Start of Records shown

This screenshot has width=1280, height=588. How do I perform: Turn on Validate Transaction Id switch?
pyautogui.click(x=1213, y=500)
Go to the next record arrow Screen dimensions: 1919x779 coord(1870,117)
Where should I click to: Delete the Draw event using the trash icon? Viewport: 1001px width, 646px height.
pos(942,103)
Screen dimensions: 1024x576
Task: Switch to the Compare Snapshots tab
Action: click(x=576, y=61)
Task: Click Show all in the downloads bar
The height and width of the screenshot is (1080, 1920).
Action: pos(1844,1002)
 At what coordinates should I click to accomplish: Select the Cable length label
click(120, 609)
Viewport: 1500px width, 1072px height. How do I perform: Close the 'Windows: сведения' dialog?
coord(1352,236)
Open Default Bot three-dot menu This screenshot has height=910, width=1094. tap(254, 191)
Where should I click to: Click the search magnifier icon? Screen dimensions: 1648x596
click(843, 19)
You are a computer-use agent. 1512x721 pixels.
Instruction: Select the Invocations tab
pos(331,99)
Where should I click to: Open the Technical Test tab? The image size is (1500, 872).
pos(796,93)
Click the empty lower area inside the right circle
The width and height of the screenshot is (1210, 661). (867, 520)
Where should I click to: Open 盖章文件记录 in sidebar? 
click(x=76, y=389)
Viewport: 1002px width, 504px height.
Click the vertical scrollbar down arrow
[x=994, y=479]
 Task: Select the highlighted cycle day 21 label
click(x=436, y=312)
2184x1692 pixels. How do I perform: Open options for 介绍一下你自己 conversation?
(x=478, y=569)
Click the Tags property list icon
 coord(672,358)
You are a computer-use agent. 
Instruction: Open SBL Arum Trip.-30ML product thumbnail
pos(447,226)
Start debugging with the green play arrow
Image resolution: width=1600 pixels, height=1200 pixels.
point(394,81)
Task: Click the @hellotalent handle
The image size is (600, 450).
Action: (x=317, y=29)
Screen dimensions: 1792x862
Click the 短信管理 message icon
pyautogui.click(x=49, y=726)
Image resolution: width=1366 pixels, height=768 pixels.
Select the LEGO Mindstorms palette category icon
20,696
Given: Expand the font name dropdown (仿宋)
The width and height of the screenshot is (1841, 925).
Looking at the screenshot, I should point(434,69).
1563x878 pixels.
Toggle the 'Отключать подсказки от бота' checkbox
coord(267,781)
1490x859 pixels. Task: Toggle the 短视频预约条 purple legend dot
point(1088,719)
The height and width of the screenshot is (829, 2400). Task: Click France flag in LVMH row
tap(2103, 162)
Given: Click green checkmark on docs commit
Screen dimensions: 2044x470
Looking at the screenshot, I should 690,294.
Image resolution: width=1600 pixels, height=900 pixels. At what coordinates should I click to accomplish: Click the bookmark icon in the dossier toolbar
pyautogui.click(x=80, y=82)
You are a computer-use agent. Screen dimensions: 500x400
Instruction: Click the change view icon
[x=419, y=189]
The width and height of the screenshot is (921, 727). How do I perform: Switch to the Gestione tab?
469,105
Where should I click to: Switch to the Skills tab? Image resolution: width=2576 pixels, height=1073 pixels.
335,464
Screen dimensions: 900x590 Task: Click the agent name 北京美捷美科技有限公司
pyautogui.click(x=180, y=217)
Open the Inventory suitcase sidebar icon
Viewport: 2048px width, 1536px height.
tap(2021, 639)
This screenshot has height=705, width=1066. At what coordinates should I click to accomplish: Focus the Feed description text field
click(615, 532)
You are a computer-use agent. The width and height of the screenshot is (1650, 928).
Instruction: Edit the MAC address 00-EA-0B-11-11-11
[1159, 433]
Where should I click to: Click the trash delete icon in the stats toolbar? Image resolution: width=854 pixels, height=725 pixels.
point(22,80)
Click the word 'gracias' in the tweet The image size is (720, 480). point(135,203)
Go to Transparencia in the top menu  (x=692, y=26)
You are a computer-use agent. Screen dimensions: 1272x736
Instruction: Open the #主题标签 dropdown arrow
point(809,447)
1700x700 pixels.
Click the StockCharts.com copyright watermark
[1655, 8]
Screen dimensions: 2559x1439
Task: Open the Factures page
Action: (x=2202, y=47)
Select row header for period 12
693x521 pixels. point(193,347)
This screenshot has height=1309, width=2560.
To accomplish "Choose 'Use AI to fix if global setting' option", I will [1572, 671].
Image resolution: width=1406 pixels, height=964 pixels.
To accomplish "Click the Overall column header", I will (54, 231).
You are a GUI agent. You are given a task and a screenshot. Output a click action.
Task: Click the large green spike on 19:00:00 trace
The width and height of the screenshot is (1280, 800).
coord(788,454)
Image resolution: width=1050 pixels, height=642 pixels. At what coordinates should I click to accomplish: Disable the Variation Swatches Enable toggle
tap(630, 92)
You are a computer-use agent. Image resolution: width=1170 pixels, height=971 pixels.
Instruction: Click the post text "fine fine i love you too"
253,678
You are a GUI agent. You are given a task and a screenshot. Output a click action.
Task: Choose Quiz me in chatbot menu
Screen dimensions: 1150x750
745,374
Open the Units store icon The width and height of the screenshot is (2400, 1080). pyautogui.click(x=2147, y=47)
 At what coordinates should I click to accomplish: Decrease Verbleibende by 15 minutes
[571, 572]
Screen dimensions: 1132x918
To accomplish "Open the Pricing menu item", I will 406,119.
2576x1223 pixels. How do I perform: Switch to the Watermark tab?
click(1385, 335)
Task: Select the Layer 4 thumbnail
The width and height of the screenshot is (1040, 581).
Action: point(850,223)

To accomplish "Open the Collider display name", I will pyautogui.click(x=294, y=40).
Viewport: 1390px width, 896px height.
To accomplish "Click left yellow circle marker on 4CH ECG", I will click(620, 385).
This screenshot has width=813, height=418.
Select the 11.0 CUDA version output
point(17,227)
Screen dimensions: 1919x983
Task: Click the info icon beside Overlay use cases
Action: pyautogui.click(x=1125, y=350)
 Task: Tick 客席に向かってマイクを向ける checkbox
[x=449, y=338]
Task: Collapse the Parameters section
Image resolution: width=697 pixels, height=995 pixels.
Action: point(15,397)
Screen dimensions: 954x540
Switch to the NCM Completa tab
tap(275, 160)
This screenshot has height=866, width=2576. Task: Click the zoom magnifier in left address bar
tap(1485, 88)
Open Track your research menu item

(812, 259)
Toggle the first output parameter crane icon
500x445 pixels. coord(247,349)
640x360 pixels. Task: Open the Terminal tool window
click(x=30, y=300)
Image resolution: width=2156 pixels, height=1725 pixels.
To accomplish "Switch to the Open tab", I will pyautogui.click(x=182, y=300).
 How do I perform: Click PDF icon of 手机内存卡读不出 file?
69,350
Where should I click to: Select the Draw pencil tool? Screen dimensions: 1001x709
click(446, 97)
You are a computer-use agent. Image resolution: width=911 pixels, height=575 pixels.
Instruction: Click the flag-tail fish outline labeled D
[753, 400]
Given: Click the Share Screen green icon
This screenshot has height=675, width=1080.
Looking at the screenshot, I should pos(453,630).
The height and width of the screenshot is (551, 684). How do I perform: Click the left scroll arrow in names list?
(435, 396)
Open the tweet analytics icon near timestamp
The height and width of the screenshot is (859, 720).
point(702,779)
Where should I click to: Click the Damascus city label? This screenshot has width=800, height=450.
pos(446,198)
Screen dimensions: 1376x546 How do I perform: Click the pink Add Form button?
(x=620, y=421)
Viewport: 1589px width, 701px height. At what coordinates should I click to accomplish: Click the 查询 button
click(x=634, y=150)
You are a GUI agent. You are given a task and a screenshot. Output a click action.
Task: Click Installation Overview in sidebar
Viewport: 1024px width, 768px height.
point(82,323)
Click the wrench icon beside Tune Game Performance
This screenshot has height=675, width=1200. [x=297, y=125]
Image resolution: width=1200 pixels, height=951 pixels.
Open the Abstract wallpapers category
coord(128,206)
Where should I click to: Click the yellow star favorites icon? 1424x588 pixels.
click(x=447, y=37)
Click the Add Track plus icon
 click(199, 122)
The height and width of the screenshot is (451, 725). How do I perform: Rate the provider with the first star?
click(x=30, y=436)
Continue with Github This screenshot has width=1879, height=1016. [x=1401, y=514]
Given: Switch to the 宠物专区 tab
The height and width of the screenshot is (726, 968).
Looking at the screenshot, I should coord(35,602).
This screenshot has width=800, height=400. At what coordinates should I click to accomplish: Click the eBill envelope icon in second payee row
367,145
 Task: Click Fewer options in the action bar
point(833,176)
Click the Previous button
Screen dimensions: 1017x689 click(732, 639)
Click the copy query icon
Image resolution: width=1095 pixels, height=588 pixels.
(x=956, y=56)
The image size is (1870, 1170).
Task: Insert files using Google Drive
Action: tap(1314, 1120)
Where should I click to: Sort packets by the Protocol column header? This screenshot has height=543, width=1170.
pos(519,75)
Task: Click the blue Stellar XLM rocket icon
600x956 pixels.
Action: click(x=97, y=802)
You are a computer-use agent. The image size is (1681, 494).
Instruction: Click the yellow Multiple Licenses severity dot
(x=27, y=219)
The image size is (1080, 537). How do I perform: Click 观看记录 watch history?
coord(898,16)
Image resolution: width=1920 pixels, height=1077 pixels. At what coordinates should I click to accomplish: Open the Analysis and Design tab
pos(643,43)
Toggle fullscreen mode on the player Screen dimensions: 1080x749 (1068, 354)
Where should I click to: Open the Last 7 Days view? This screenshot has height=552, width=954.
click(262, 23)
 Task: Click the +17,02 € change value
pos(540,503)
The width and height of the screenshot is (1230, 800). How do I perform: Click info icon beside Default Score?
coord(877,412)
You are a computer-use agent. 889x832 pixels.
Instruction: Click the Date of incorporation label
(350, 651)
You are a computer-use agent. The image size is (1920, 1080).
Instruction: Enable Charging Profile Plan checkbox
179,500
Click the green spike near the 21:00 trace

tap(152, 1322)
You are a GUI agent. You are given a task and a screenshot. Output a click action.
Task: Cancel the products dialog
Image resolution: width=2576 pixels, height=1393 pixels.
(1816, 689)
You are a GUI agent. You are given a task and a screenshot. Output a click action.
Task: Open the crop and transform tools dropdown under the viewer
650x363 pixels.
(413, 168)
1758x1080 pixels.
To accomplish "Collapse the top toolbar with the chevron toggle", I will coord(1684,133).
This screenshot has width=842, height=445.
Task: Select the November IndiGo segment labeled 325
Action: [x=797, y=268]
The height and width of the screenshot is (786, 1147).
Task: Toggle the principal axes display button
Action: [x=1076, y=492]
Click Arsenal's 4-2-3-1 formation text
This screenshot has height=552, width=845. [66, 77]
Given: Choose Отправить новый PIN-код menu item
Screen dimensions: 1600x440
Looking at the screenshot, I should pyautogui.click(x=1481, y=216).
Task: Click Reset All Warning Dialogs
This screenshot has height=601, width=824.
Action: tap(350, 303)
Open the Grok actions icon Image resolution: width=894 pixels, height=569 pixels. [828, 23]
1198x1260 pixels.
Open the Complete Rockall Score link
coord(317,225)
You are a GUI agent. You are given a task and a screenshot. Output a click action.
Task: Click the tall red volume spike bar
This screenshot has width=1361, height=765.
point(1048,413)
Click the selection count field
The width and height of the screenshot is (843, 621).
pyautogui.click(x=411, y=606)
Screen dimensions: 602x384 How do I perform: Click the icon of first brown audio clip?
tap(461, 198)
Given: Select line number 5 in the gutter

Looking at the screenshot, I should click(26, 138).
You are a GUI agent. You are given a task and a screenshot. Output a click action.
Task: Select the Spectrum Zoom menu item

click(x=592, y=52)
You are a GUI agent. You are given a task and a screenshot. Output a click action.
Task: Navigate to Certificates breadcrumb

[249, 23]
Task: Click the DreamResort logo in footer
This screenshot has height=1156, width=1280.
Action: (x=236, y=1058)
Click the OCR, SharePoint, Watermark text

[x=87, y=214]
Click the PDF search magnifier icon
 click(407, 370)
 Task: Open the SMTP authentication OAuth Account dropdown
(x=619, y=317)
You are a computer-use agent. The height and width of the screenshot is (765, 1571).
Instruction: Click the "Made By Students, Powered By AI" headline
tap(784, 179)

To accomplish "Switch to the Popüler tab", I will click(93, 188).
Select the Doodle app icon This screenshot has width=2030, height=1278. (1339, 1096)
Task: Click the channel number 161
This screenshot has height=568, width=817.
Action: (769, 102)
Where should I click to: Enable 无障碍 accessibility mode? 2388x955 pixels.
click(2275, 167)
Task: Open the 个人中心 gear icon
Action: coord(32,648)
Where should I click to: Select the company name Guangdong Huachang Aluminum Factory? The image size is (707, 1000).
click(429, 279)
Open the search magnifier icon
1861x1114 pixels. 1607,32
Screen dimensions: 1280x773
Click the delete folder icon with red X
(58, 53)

End of Records shown

__Set exercise__.
Collect every line of the material above that contains the string "list", matching case exactly.

__Finished task__.
Click the Tags property list icon
The height and width of the screenshot is (551, 684). How do I perform: Click the left scroll arrow in names list?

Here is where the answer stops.